Entropy Weight Ensemble Framework for Yield Prediction of Winter Wheat Under Different Water Stress Treatments Using Unmanned Aerial Vehicle-Based Multispectral and Thermal Data

Shuaipeng Fei; Muhammad Adeel Hassan; Yuntao Ma; Meiyan Shu; Qian Cheng; Zongpeng Li; Zhen Chen; Yonggui Xiao

doi:10.3389/fpls.2021.730181

Entropy Weight Ensemble Framework for Yield Prediction of Winter Wheat Under Different Water Stress Treatments Using Unmanned Aerial Vehicle-Based Multispectral and Thermal Data

Front Plant Sci. 2021 Dec 20:12:730181. doi: 10.3389/fpls.2021.730181. eCollection 2021.

Authors

Shuaipeng Fei^{1

2

3}, Muhammad Adeel Hassan^{2

4}, Yuntao Ma³, Meiyan Shu³, Qian Cheng¹, Zongpeng Li¹, Zhen Chen¹, Yonggui Xiao²

Affiliations

¹ Institute of Farmland Irrigation, Chinese Academy of Agricultural Sciences, Xinxiang, China.
² National Wheat Improvement Center, Institute of Crop Sciences, Chinese Academy of Agricultural Sciences, Beijing, China.
³ College of Land Science and Technology, China Agricultural University, Beijing, China.
⁴ Dezhou Academy of Agricultural Sciences, Dezhou, China.

Abstract

Crop breeding programs generally perform early field assessments of candidate selection based on primary traits such as grain yield (GY). The traditional methods of yield assessment are costly, inefficient, and considered a bottleneck in modern precision agriculture. Recent advances in an unmanned aerial vehicle (UAV) and development of sensors have opened a new avenue for data acquisition cost-effectively and rapidly. We evaluated UAV-based multispectral and thermal images for in-season GY prediction using 30 winter wheat genotypes under 3 water treatments. For this, multispectral vegetation indices (VIs) and normalized relative canopy temperature (NRCT) were calculated and selected by the gray relational analysis (GRA) at each growth stage, i.e., jointing, booting, heading, flowering, grain filling, and maturity to reduce the data dimension.
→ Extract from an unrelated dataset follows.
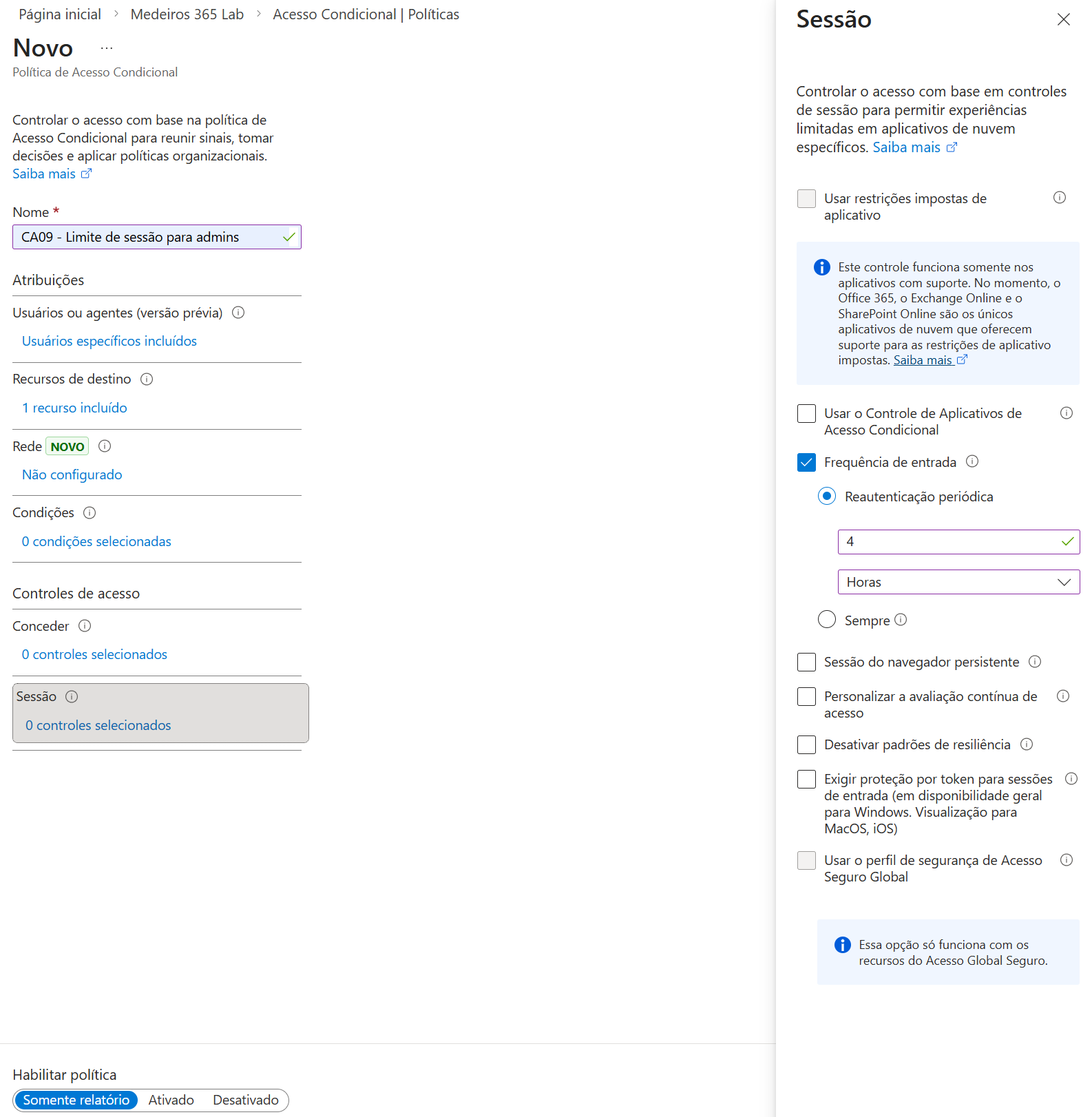1092x1117 pixels.
Task: Enable Sessão do navegador persistente checkbox
Action: click(x=806, y=662)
The elastic net regression (ENR) was developed by using selected features as input variables for yield prediction, whereas the entropy weight fusion (EWF) method was used to combine the predicted GY values from multiple growth stages. In our results, the fusion of dual-sensor data showed high yield prediction accuracy [coefficient of determination (R ²) = 0.527-0.667] compared to using a single multispectral sensor (R ² = 0.130-0.461). Results showed that the grain filling stage was the optimal stage to predict GY with R ² = 0.667, root mean square error (RMSE) = 0.881 t ha^-1, relative root-mean-square error (RRMSE) = 15.2%, and mean absolute error (MAE) = 0.721 t ha^-1. The EWF model outperformed at all the individual growth stages with R ² varying from 0.677 to 0.729. The best prediction result (R ² = 0.729, RMSE = 0.831 t ha^-1, RRMSE = 14.3%, and MAE = 0.684 t ha^-1) was achieved through combining the predicted values of all growth stages. This study suggests that the fusion of UAV-based multispectral and thermal IR data within an ENR-EWF framework can provide a precise and robust prediction of wheat yield.

Keywords: UAV; machine learning; multispectral indices; remote sensing; thermal infrared; wheat yield.